Middle East

Seven killed and 70 wounded in multiple bomb attacks in Syria

At least seven Syrian civilians have been killed and 70 others wounded as a result of multiple bomb attacks in the northeastern province of Hasakah.

The causalities were reported by Syria’s official SANA news agency on Monday, which said three explosives-laden cars went off almost consecutively in the Kurdish-majority city of Qamishli. Two of the cars were detonated in a street and the third near a hotel in the city center, according to AFP.

The so-called Syrian Observatory for Human Rights confirmed the report and said the attacks also caused damage to public and private properties including shops and cars.

Photos from the scene showed charred cars and smoke rising from the site of the blasts.

There has been no immediate claim for the bombings, but they occurred shortly after the Daesh terrorist group said it was responsible for the killing the same day of an Armenian Catholic priest from the same city.

The priest and his father were killed by gunfire en route to the eastern Syrian province of Dayr al-Zawr to inspect the restoration of a church there.

Northern Syria has been rocked by several deadly bomb attacks since Turkey began an offensive inside Syrian territory last month to clear the area of what it calls anti-Ankara terrorists.

On October 9, Turkish military forces and Ankara-backed militants launched a cross-border invasion of northeastern Syria in a declared attempt to push the People’s Protection Units (YPG) militants from border areas. The military offensive has since displaced around 200,000 people.

Ankara is seeking the establishment of a 32-kilometer “safe zone” clear from the presence of Kurdish militants in northeastern Syria. Turkey wants the area to be used for the relocation of two million Syrian refugees living in Turkey.

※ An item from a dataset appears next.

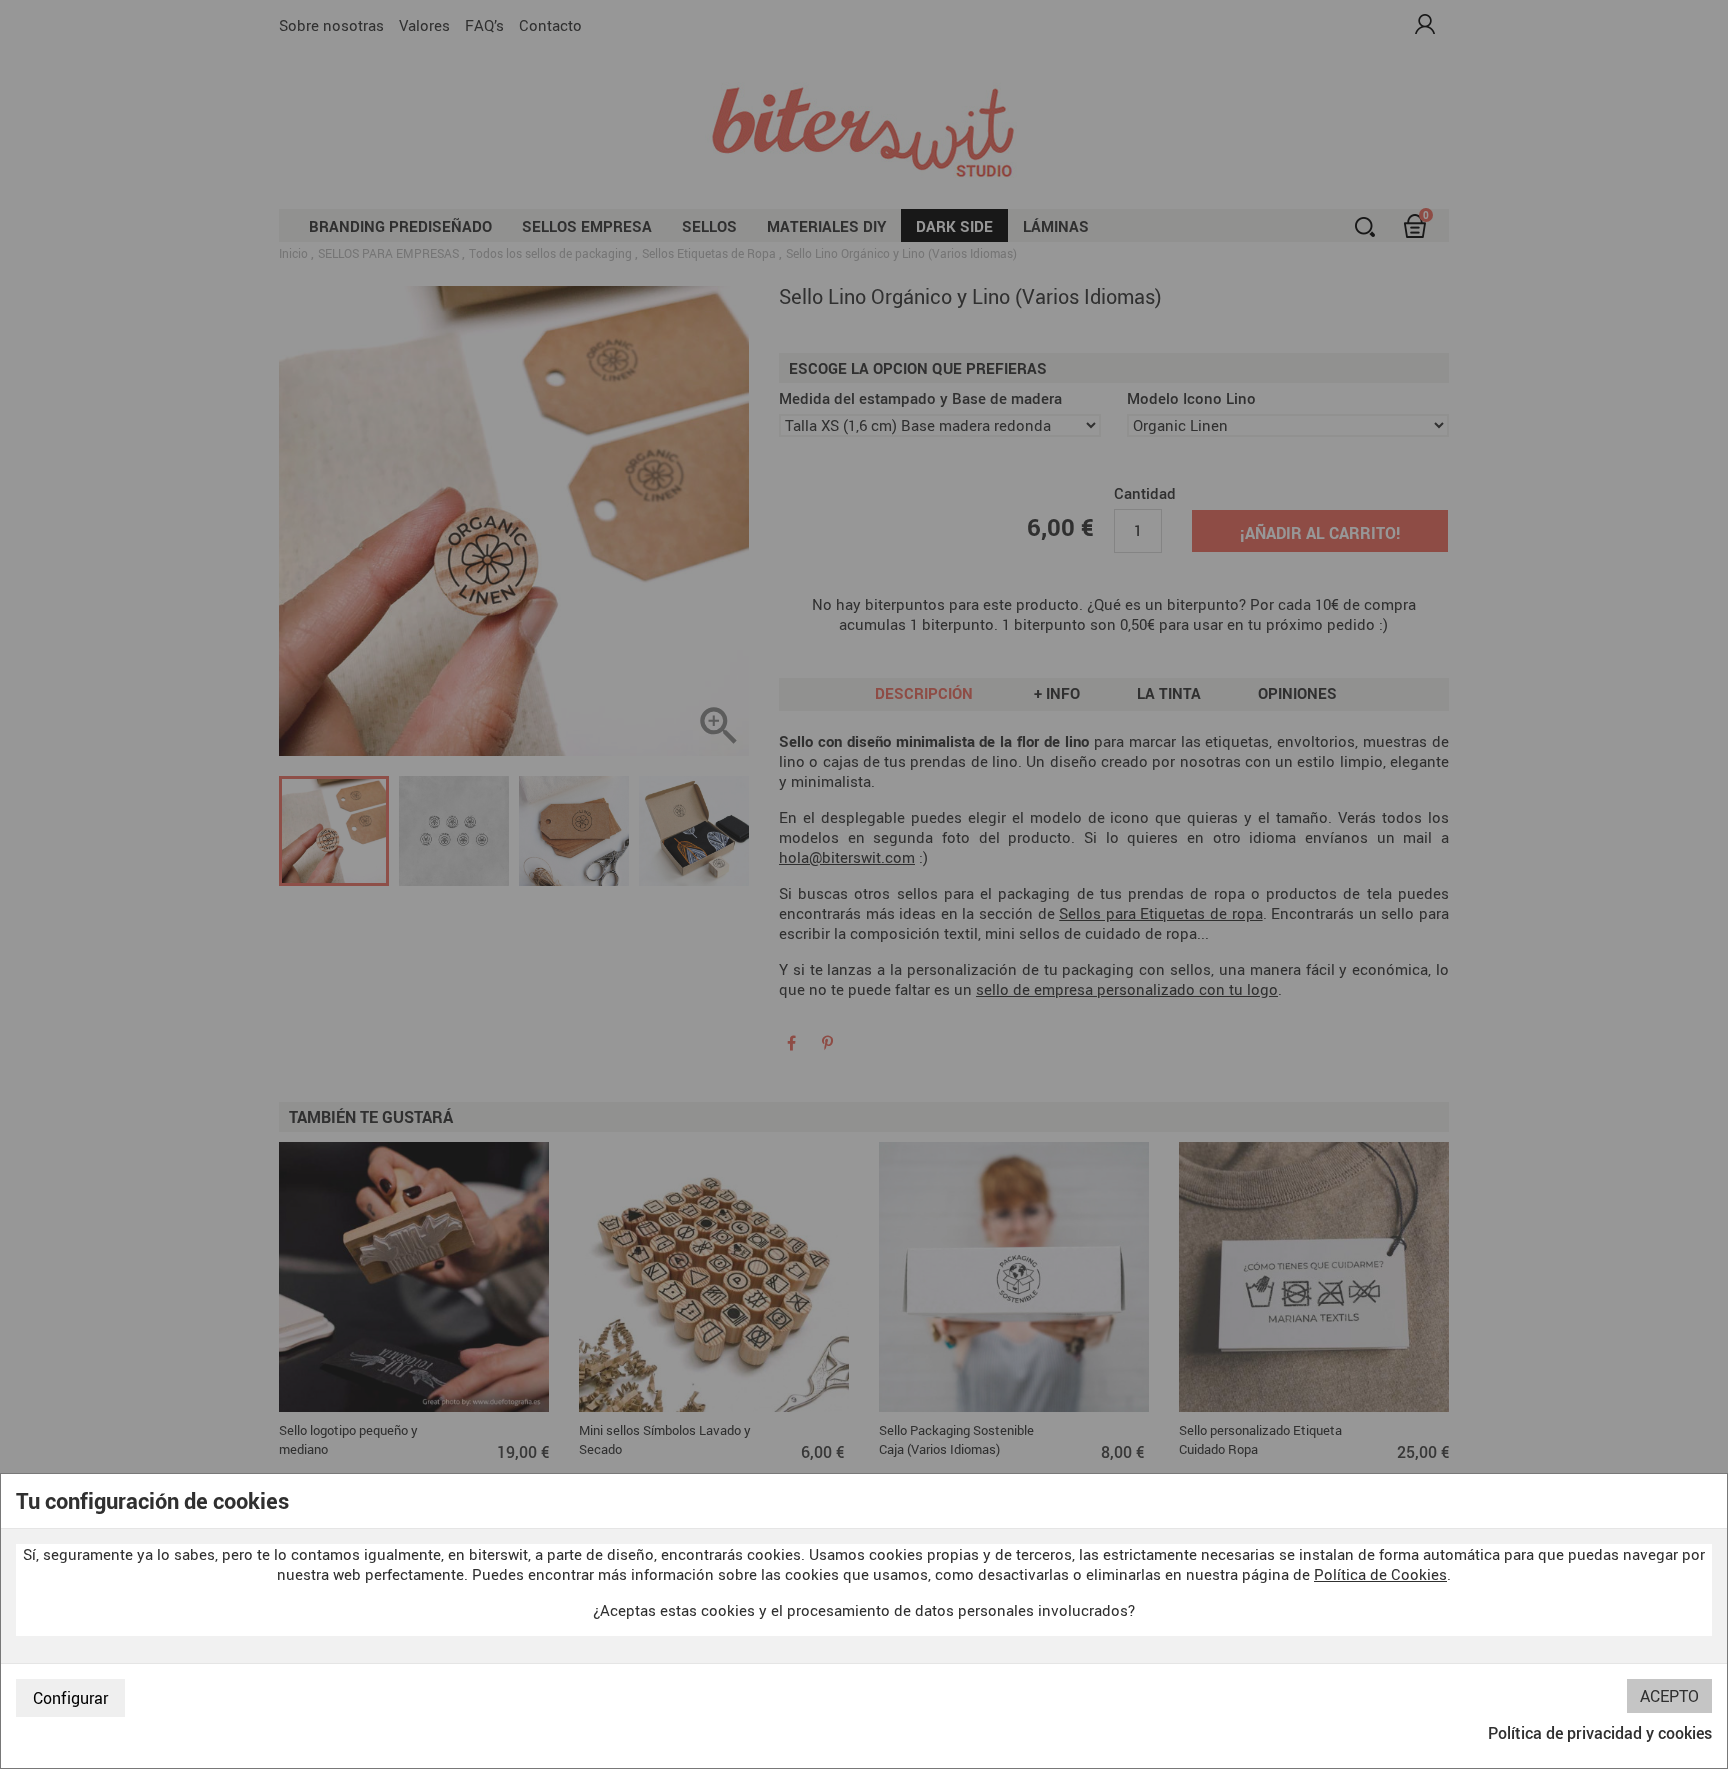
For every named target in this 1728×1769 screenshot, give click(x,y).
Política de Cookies (1380, 1574)
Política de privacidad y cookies (1600, 1733)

After seizing a 120-km swathe of land along the border, Turkey struck deals with the US and Russia to keep the Kurdish militants out of that so-called buffer zone.

On October 22, Turkish President Recep Tayyip Erdogan and his Russian counterpart, Vladimir Putin, signed a memorandum of understanding that asserted YPG militants must withdraw from the Turkish-controlled “safe zone” within 150 hours, after which Ankara and Moscow would run joint patrols within the area.

Ankara regards the US-backed YPG as a terrorist organization tied to the homegrown Kurdistan Workers’ Party (PKK) militant group, which has been seeking an autonomous Kurdish region in the Anatolian country since 1984.

The Kurdish groups have asked Syrian government forces to halt Turkey’s advance. Despite a shaky truce brokered by Russia, Syrian government forces have since clashed with Turkish troops and Turkey-backed fighters.

Turkey’s invasion of northeastern Syria has caused widespread alarm.